PNLは背中から腎臓に6~10㎜の穴を開け、そこから内視鏡(腎盂鏡)を挿入、レーザーで結石を破砕し取り出す治療。結石に対する破砕力・結石除去力はTULより高く、腎臓深部の大きな結石や腎盂や腎杯を埋めるサンゴ状結石の除去もできる。しかし、TULと比べカメラの操作範囲が狭く、出血が多いのがデメリットだ。
大岩医師は「多くの医療機関では、適応範囲が広いTULが主流です。厚生労働省の調査によると、最近になりESWLの治療件数を上回りました。PNLは全体の5%ほどです。どの砕石治療にも良い点と悪い点がありますので、これまでは患者さんの状況により治療を選択し、複数回の手術が必要な場合もありました」と振り返る。
TULとPNLを同時に行い、双方のデメリットを補う
双方のデメリットを補うため、TULとPNLを同時に実施できれば良いが、TULは仰向け、PNLはうつ伏せで手術を行うため、併用療法は難しいとされてきた。しかし、両治療を同時に実施できる体位が発表され、ECIRSが誕生、日本では2021年4月に保険収載された。
たとえば、尿管に結石があり、高度の水腎症を起こしている患者さんの場合、腎臓が腫れていると、その圧力で尿管がゆがみ、内視鏡を挿入しにくくなる。TULでは手術事体が困難なケースがあったが、ECIRSでは、まずPNLで腎臓内の尿を抜き、尿管の形が安定した後、TULで尿管の結石をスペースにゆとりのある腎臓に移動させ、破砕力の高いPNLで処理。最後にTULで結石の取り残しを詳細に確認するという方法が可能だ。
大岩医師は「PNLだけでは残石のリスクがありますし、TULを長時間行うと尿管への負担が大きくなり、尿管狭窄症などの合併症のリスクが高まります。ECIRSなら双方のデメリットを補い、1回の入院日数はそのままに、治療回数を減らすことができます」とアピールする。
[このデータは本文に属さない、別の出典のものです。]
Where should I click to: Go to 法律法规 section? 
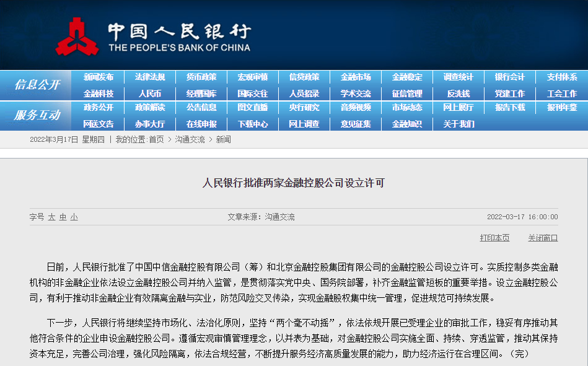(x=150, y=77)
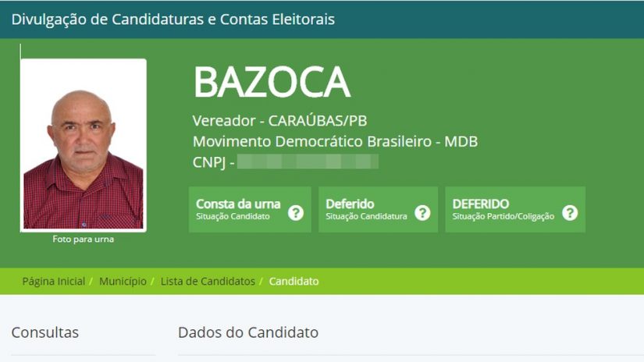Select the Movimento Democrático Brasileiro - MDB party line
644x362 pixels.
[x=335, y=141]
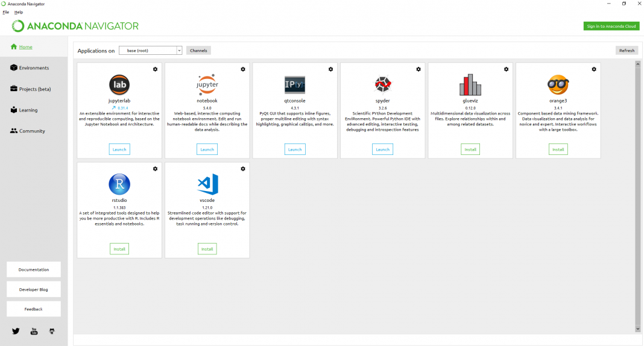Open the gear options menu for qtconsole
Viewport: 644px width, 346px height.
click(330, 69)
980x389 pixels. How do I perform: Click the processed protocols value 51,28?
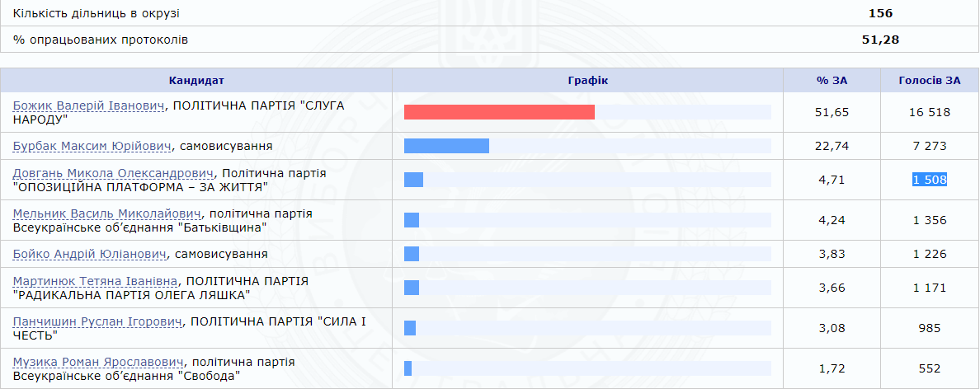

同院では、小さい結石のみであればTULを実施するが、これまでPNLの適応だった症例ではECIRSの体位で手術を行い、術中にTULを併用するか判断、状況に応じベストチョイスを行う。7月に入りECIRSの1例目を実施、年間40件ほどになる見込みだ。また、従来よりも細径の内視鏡(腎盂鏡、外径5・3㎜)を新たに導入し、出血など合併症の低減に努めている。
昨年6月に開設した尿路結石治療24時間センターでは、治療後の再発の予防、治療を終えた患者さんのフォローアップにも尽力している。
大岩医師は「取り出した結石の成分を調べ、内服で再発を予防できることもあります。また、術後の定期的なフォローにより、早期発見、早期治療を心がけます」と強調。さらに「ECIRSでは術後に腎瘻カテーテルや尿管ステントを留置し、尿の流れを確保するようにしていますが、今後はその工程が必要のない治療を目指しています。患者さんの負担をより軽減し、腎臓の機能を守り、安全な治療を目指します」と抱負を語る。